■ ABOUT THIS TASK ■
From the entries below, please gather each line containing the string "highlighted".

────────────────────────────────────────

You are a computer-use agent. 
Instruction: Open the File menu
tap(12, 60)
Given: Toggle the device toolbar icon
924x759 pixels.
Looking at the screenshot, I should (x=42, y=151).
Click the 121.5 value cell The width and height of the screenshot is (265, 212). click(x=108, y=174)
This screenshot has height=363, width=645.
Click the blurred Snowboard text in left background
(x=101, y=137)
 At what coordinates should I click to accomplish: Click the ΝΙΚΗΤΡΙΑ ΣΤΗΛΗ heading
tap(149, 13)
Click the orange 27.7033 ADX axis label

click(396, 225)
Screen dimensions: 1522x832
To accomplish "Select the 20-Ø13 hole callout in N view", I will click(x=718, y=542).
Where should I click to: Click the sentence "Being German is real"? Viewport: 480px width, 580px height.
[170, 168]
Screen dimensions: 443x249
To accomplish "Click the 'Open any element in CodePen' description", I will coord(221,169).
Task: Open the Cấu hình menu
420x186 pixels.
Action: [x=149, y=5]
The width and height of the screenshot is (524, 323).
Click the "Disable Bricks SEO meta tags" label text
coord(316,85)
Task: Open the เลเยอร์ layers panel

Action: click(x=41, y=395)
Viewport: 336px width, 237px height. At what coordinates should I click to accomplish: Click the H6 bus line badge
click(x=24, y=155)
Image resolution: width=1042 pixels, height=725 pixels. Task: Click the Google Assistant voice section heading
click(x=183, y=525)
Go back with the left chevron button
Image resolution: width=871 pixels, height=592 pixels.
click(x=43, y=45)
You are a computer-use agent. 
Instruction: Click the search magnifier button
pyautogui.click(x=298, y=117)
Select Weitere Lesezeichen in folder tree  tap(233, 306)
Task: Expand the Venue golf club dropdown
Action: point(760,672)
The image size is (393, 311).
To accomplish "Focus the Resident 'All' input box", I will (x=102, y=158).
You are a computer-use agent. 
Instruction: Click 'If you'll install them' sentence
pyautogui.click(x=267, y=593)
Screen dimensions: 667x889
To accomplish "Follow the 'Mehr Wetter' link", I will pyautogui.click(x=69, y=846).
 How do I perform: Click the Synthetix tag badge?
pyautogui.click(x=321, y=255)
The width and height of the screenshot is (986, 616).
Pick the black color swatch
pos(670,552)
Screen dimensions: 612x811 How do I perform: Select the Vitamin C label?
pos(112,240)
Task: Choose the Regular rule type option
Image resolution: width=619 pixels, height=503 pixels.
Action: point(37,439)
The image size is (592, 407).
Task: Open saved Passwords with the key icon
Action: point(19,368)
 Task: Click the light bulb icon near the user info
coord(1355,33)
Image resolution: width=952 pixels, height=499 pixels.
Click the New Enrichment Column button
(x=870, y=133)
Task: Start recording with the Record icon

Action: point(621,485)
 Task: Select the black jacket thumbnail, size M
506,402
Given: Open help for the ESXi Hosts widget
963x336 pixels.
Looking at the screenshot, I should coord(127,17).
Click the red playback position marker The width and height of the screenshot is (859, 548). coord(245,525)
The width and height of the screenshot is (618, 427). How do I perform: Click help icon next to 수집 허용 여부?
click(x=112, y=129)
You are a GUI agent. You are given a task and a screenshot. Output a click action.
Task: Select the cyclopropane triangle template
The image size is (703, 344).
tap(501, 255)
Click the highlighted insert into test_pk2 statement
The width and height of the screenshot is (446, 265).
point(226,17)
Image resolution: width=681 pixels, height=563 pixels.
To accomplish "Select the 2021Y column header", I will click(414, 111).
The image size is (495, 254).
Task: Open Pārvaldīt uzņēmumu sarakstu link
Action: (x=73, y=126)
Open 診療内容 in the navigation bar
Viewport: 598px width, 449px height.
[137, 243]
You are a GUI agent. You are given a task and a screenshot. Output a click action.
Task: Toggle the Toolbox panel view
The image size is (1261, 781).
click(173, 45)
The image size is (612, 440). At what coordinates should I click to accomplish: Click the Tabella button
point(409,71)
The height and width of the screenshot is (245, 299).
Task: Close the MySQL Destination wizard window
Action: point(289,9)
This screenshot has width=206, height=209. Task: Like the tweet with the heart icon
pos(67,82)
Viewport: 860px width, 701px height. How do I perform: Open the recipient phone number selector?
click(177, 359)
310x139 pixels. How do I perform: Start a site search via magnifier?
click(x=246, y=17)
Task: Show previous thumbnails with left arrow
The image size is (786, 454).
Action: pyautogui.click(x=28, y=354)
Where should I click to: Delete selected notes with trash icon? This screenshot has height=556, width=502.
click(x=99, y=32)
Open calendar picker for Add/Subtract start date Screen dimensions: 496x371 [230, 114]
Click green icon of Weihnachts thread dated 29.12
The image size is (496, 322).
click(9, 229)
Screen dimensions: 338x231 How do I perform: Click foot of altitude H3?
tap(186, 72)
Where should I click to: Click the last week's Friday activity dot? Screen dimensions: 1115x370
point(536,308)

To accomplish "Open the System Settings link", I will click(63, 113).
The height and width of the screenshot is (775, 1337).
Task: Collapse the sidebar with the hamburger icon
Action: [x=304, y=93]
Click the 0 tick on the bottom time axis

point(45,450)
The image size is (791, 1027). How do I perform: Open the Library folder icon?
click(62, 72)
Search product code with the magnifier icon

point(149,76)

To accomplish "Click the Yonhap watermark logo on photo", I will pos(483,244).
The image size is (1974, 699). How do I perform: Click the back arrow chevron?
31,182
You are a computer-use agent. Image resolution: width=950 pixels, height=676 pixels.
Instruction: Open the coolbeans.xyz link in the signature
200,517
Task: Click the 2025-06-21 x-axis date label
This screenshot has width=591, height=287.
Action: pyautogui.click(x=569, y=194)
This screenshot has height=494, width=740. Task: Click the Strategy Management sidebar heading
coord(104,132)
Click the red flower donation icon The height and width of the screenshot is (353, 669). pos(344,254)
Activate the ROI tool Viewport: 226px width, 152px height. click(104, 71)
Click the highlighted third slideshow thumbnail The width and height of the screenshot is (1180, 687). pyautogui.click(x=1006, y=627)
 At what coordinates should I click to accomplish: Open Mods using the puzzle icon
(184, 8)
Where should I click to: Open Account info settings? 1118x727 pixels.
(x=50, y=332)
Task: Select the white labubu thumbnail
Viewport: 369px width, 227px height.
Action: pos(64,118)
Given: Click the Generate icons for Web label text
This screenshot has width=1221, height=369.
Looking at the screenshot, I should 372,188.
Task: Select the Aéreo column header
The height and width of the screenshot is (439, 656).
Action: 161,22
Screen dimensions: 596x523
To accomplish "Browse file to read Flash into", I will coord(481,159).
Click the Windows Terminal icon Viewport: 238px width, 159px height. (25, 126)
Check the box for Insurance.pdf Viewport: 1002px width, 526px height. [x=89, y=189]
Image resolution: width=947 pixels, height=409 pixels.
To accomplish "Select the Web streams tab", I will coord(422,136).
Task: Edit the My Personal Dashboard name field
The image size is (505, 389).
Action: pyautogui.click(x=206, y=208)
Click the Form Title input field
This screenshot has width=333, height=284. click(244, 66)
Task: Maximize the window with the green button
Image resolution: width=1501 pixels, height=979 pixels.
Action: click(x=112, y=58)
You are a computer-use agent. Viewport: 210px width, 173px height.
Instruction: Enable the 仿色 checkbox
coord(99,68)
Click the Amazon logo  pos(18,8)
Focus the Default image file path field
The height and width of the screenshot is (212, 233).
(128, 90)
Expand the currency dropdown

────────────────────────────────────────

■ RESPONSE TO THIS EXERCISE ■
Click the highlighted insert into test_pk2 statement
Click the highlighted third slideshow thumbnail The width and height of the screenshot is (1180, 687). pyautogui.click(x=1006, y=627)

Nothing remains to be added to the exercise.